Metabotropic glutamate 5 receptor blockade may attenuate cocaine self-administration by decreasing brain reward function in rats

Rationale: Evidence is accumulating that metabotropic glutamate 5 (mGlu5) receptors play an important role in regulating the reinforcing actions of drugs of abuse. Objectives: We examined the effects of the mGlu5 receptor antagonist MPEP on cocaine consumption and cocaine-enhanced brain reward function in rats. Methods: Cocaine consumption was measured in rats with 1 h (short-access; ShA) or 6 h (long-access; LgA) daily access to intravenous cocaine (0.25 mg/infusion) self-administration. Cocaine-enhanced brain reward function was measured by cocaine-induced lowering of intracranial self-stimulation (ICSS) thresholds. Results: Cocaine consumption remained stable and unaltered over successive self-administration sessions in ShA rats. In contrast, cocaine consumption progressively "escalated" in LgA rats. MPEP (1-9 mg/kg) dose-dependently decreased responding similarly in ShA and LgA rats. These data suggest that mGlu5 receptors regulate the reinforcing properties of cocaine, and that this action of mGlu5 receptors is independent of the escalation in consumption associated with extended access to cocaine self-administration.
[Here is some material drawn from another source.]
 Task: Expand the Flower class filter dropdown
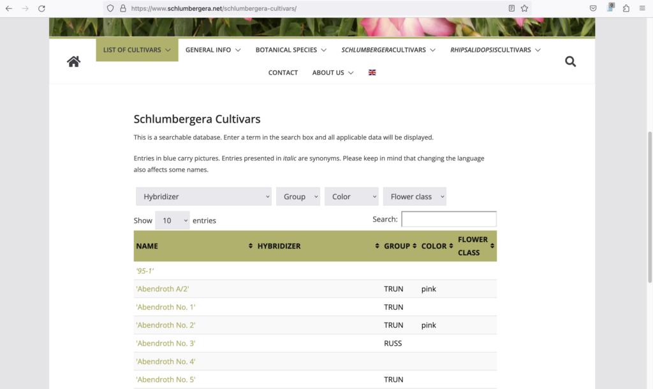tap(415, 197)
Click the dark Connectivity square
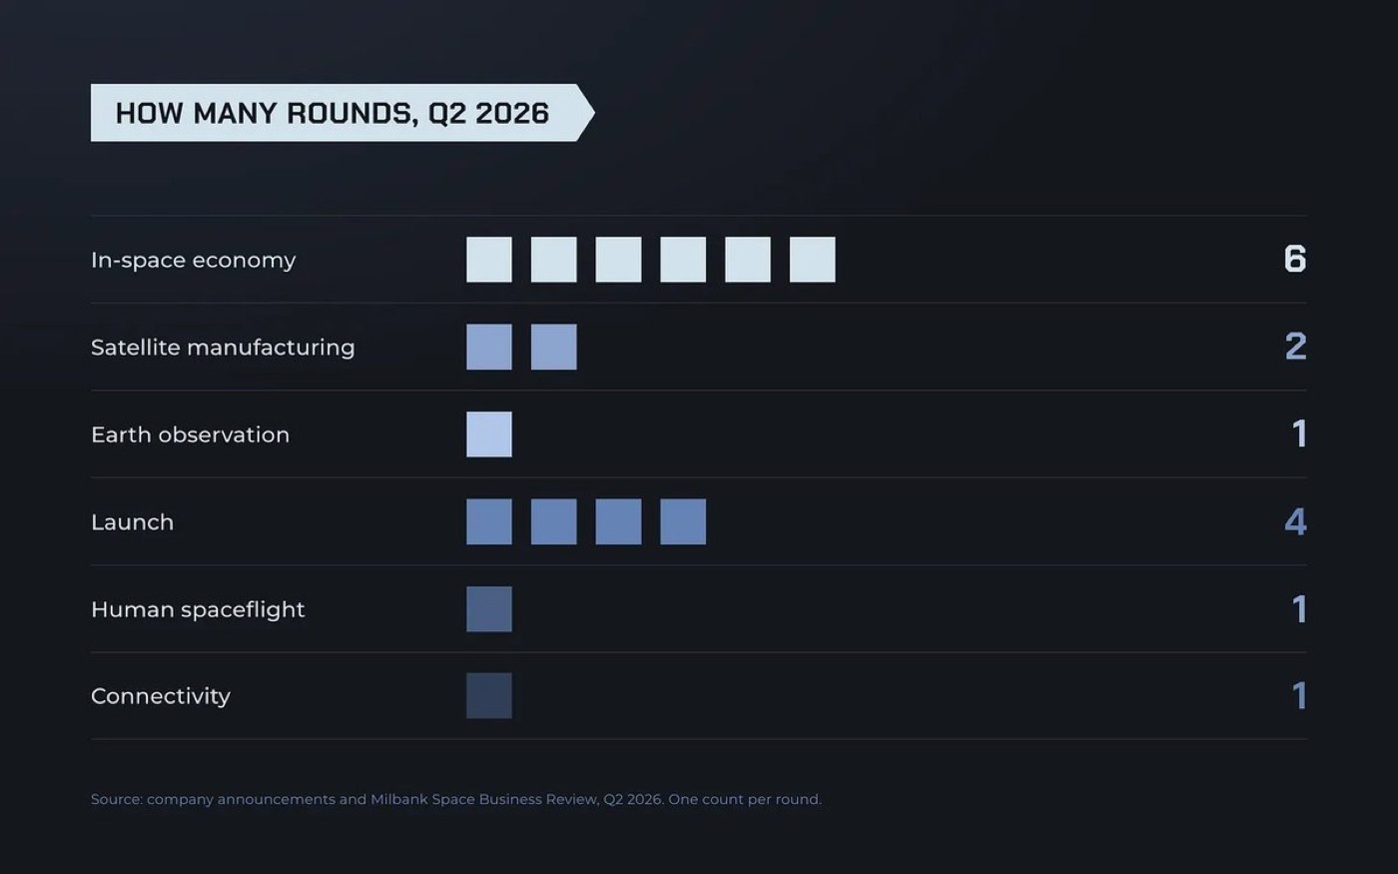This screenshot has height=874, width=1398. pos(489,696)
MPEP doses (1-9 mg/kg) that decreased cocaine self-administration elevated brain reward thresholds to a similar degree in cocaine- and vehicle-treated rats, indicating that MPEP induced a negative affective state. The additive effects of MPEP and cocaine on thresholds resulted in attenuation of the magnitude of cocaine-induced (10 mg/kg) lowering of ICSS thresholds. Conclusions: Overall, mGlu5 receptors appear to play an important role in regulating cocaine consumption, and also in regulating brain reward function. Further, it is likely that blockade of mGlu5 receptors may attenuate cocaine consumption, at least in part, by decreasing the baseline activity of brain reward circuitries.